Tarihi M.Ö. 4000’lere dayanan Prag, Orta Bohemya’daki Vltava Nehri’nin iki yakasında kurulmuş. Şehirde görülecek çok sayıda yer var. Batı yakasındaki Stare Mesto, aynı zamanda tarihi merkez. Daracık, arnavutkaldırımlı sokaklarında yürürken ortaçağın gizemini, efsununu hissediyorsunuz.

TARİHİ SAATTEKİ TÜRK HEYKELİ

Sokaklar sizi Eski Şehir Meydanı’na (Staromestske Namesti) ulaştırıyor. Sekiz muhteşem kulenin çevrelediği meydanın tam ortasında ülkenin en ünlü ilahiyatçısı, Jan Hus’un heykelini göreceksiniz. Meydandaki Eski Belediye Binası (Staromestske Radnice) 2. Dünya Savaşı’nda hasar görmüş. Karşısında Tyn Kilisesi’nin dışı gotik, içi barok üslupta yapılmış. Asimetrik kuleleriyle yeryüzünün dişi ve erkek özelliklerini temsil ettiği söylenen bu muhteşem kilisede ünlü gökbilimci Tyco de Brahe’nin mezarı bulunuyor. Tarihe dokunmanın verdiği keyfi, meydandaki kafe ve pub’lardan birine oturarak perçinleyin.

Hazır Eski Şehir Meydanı’na gelmişken, astronomik saati mutlaka görün. 15. yüzyılda inşa edilmiş. Üzerine 12 havari heykeli yerleştirilmiş. Zamanı hem Bohemya usulü (Gotik numaralarla) hem de günümüz rakamlarıyla gösteriyor. Praglıların geçmişteki korkuları bu saatin dört heykelinde yansıtılıyor: Ölüm, açgözlülük, kibir ve Türkler! Elindeki sazla sefahat ve zevki temsil eden heykel Avrupa kapılarını zorlayan Türkleri simgeliyor. Saatin en büyük özelliği, ay, gün ve burçları da göstermesi.

Şehrin tarihi bölgesindeki Josefov, Avrupada’ki en eski, bazı yazarlara göre ise en ilginç Yahudi yerleşimi. 10. yüzyıldan itibaren buraya yerleşmeye başlamışlar. 16. ve 17. yüzyıllarda Avrupa’daki en büyük Yahudi gettosuna dönüşmüş. Maisel, İspanyol, Pinkas ve Stranova sinagogları, dünyanın en eski Yahudi Mezarlığı görülmeye değer.

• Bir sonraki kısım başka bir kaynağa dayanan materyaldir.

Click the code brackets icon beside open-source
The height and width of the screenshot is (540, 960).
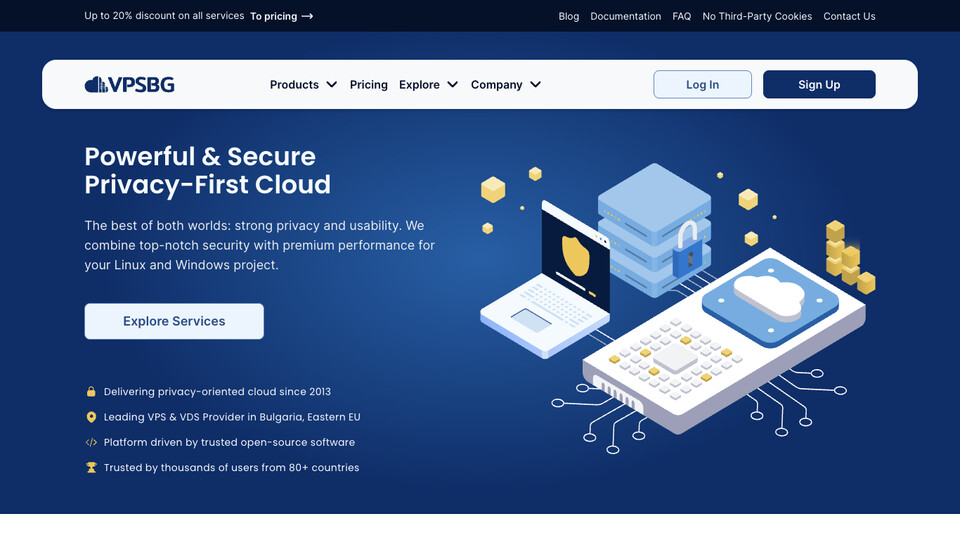[91, 442]
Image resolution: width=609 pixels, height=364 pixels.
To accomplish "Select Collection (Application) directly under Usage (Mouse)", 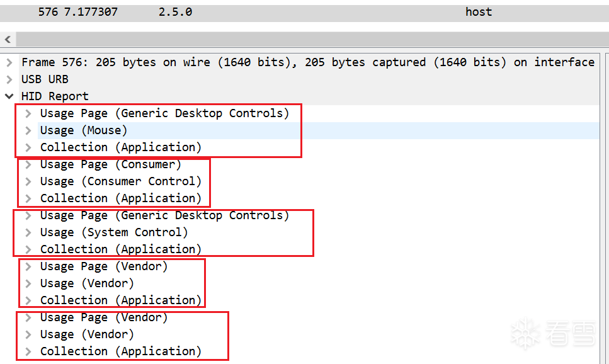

“Köprüler şehri” olarak da bilinen Prag’taki en önemli eserlerden biri Charles Köprüsü (Karluv Most). Kral IV. Charles tarafından 13. yüzyılda şövalye dövüşleri için yaptırılmış. 19. yüzyıla kadar şehrin tek köprüsüymüş. Karşıya geçmek tarihte yolculuk gibi. Üzerindeki 33 heykel ve kabartma, gün doğumu ve günbatımında doyumsuz bir güzellik vaat ediyor. Köprüyü mesken tutan müzisyen, ressam ve hediyelik eşya satıcılarının görevi ise sizi geçmişten günümüze döndürmek...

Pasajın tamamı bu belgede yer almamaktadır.